Mississippi Landmark
- Official name: Pass Christian Middle School (J.W. Randolph School [Rosenwald])
- Designated: October 12, 2006
- Reference no.: 047-PSC-0473.1-ML

U.S. National Register of Historic Places
- Designated: February 19, 2025
- Reference no.: 100010472

= J. W. Randolph School =

Historic building in Pass Christian, Mississippi, United States

The J.W. Randolph School was constructed in 1928 as a public school for African-American students in Pass Christian, Mississippi. The building was vacated as a school in 2000. In 2006, the structure was designated a Mississippi Landmark, and in 2025 it was listed on the National Register of Historic Places.

==History==
Around 1920, a Black civic organization petitioned for a new school to be built for African-American students in Pass Christian. In 1927-28, the school was constructed at a cost of $24,000. Construction financing was provided through public funding and private donations, including the Rosenwald Fund. Originally designated as the Harrison County Training School, the name was changed in 1939 to honor a former school principal, J.W. Randolph. When school segregation came to an end in 1966, the building was rededicated as the Pass Christian Middle School. After 2000, the building no longer served as a public school.

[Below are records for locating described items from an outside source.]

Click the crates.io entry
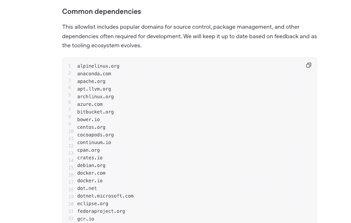351x223 pixels. tap(90, 158)
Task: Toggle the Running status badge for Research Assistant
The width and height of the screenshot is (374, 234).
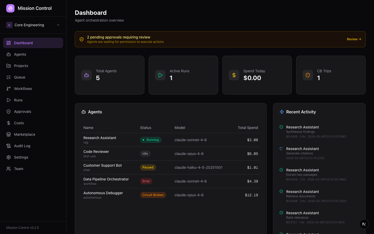Action: [x=151, y=140]
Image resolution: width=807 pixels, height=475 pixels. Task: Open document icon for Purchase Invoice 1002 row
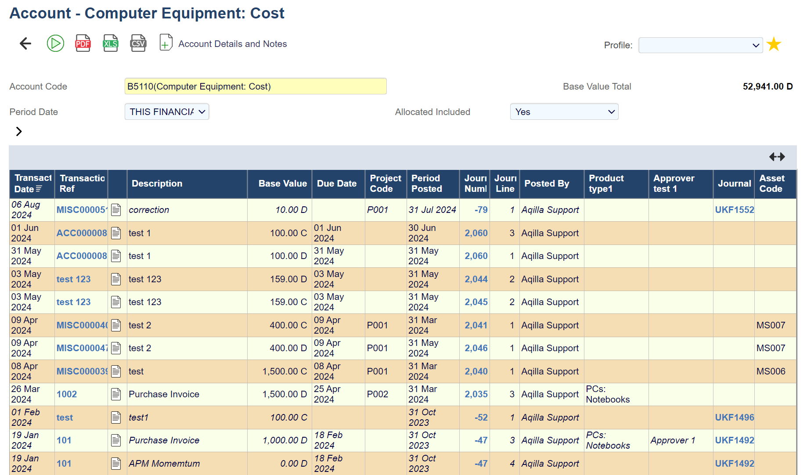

Between 2000 and 2005, the building complex was used as a Senior Citizen Center, Boys and Girls Club, and a branch office for Harrison County Human Services.

In August 2005, the structure was severely damaged by winds and storm surge from Hurricane Katrina. Although considered for demolition after the storm, the school was saved by a coalition of former students, community activists, and preservationists. Restoration efforts began in 2009 with funding from public and private grants. The renovated school was dedicated on January 22, 2013, to be used as a senior citizen center and for social events.